Thu, Dec 8, 2011 : 4:39 p.m.

This is why you need to chip your pet. A chip is a sure way to make sure your animal gets home safe and sound. Ours are chipped so they will come home. Now they need to find a way to keep children from coming home after they have moved out. Just a thought.

Dog Lover

Thu, Dec 8, 2011 : 3:32 p.m.

How did we end up with such inept people on this board? They knew this money was there, yet they put the non-profits through hell in cutting their funding. Now according to Commi Rabhi, the board are the saviors since they found money to restore funding. What a load of crap! The Humane Society debacle is so infuriating. Kristin Judge showed where there is money in our wasteful government before she left the board. This would mean the loss of county paid cell phones, ipads and health care for Commi's that work 8 hours a month. Why are these people still running our county? These issues will not be forgotten come election time next year, especially if they do not make good on the Humane Society contract. We need them to continue providing the excellent service they have always provided - not some organization that just kills stray animals to save money.


Thu, Dec 8, 2011 : 2:58 p.m.

Take some of that stupid "public art" money and give it to the Humane Society so that innocent cats and dogs will not be euthanized after only a few days!


Thu, Dec 8, 2011 : 4:37 p.m.

I totally agree. The arts can get federal and state money. The animals cannot. Unless they find a way to raise their own funds. We need to speak for the animals and keep the funding viable.


Thu, Dec 8, 2011 : 2:12 p.m.

I guess it wasn't the focus of this article, but people should definitely check out the Request for Proposals the County put out (you can click the link in the article above). It is vastly different from how animals are currently treated in the County. Under the RFP, the County will only pay to take in stray dogs (no cats), and the dogs will be automatically euthanized after 4 or 7 days, depending on if the dog has ID on it. I understand the County doesn't have the funds to keep dogs up for adoption for months, but I don't see why they had to swing to the other extreme. What happened to finding common ground and listening to citizens who contact local government?


Thu, Dec 8, 2011 : 2:08 p.m.

Did Conan ever pay back the County for the expense money he was not entitled to? I hope voters remember next November.


Thu, Dec 8, 2011 : 1:43 p.m.

Completely different issue and separate funding source (Wash. County vs. City of Ann Arbor), but I'd MUCH rather have a Percent for Puppies Program than Percent for Art.
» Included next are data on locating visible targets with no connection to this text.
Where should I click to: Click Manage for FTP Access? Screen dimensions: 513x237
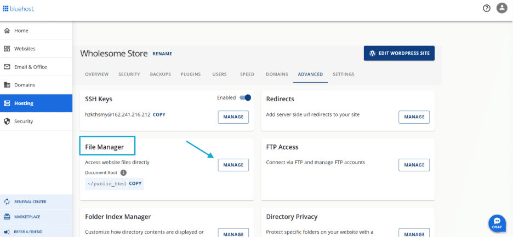(414, 165)
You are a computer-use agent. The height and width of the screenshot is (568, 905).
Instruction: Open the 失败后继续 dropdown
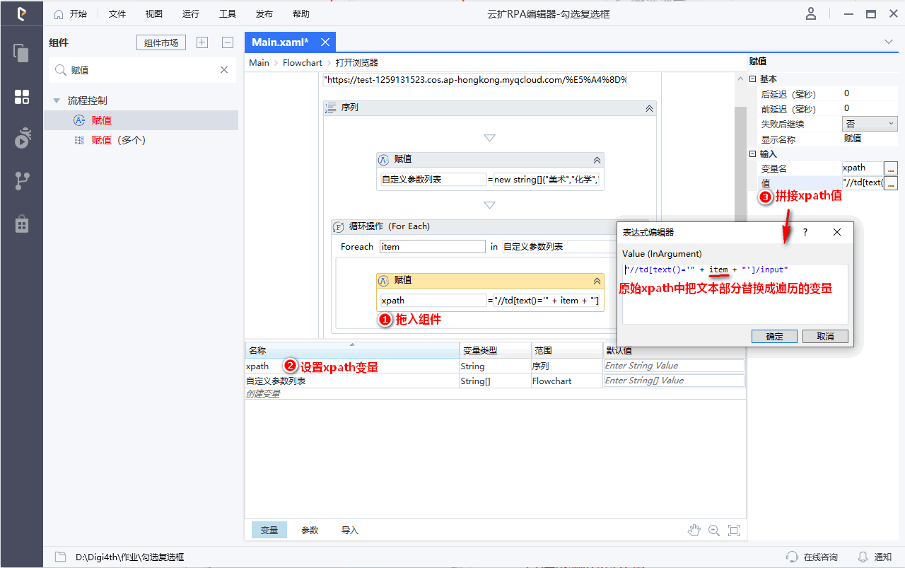coord(870,124)
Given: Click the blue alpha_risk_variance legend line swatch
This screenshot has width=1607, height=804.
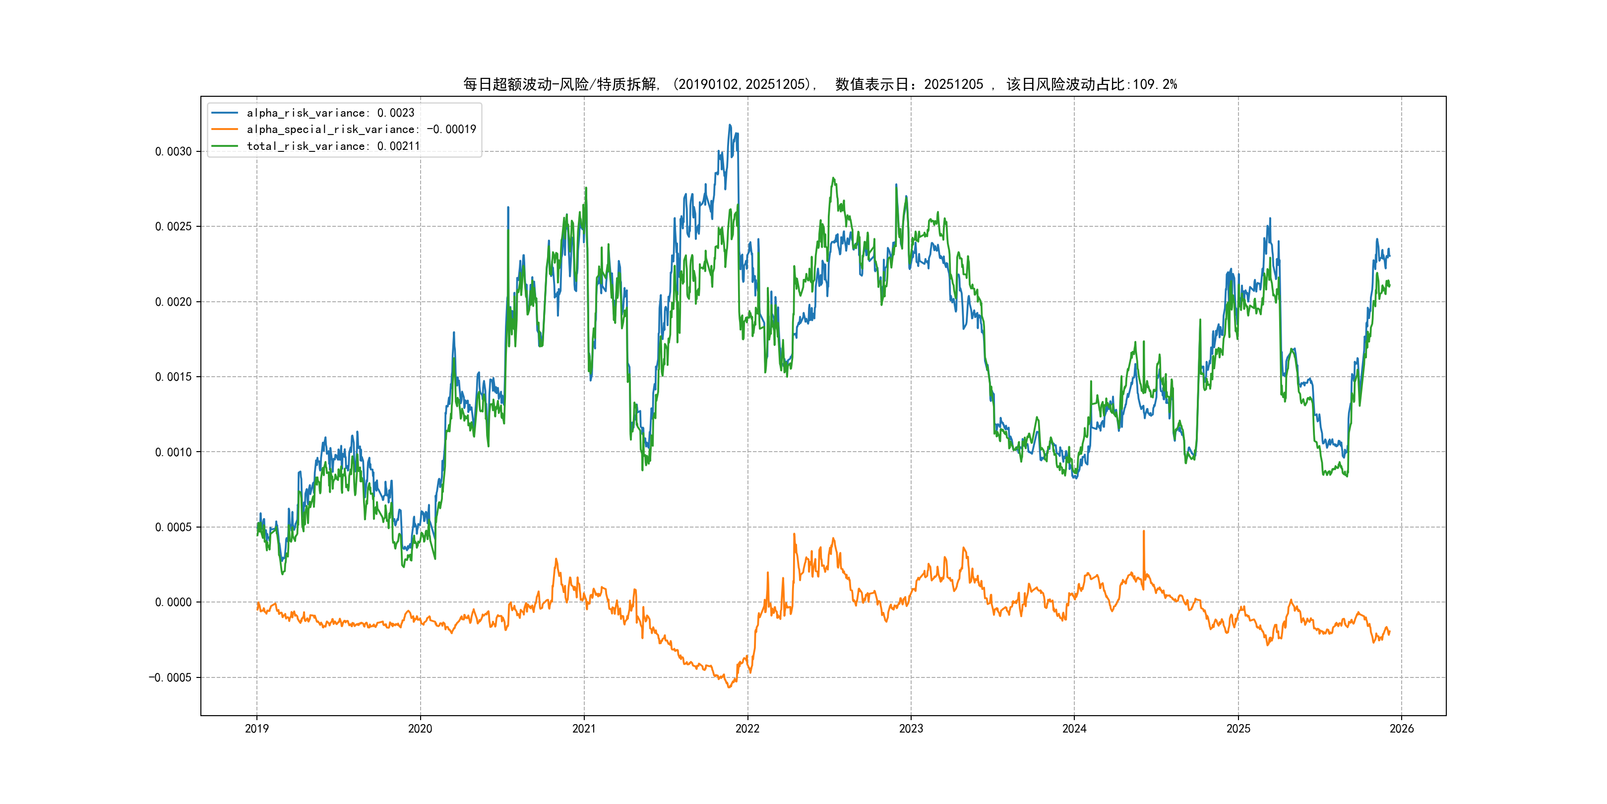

I hope something can be arranged to fully fund HSHV.

Mr. Ed

Thu, Dec 8, 2011 : 12:23 p.m.

Holding people, unions and the Humane society hostage with money. Good business ethics. Taking money away then giving some back is a way to reduce the budget and make people feel good about what they got. Sales one o one.


Thu, Dec 8, 2011 : 11:39 a.m.

Approve a budget, then amend it weeks later? Comical.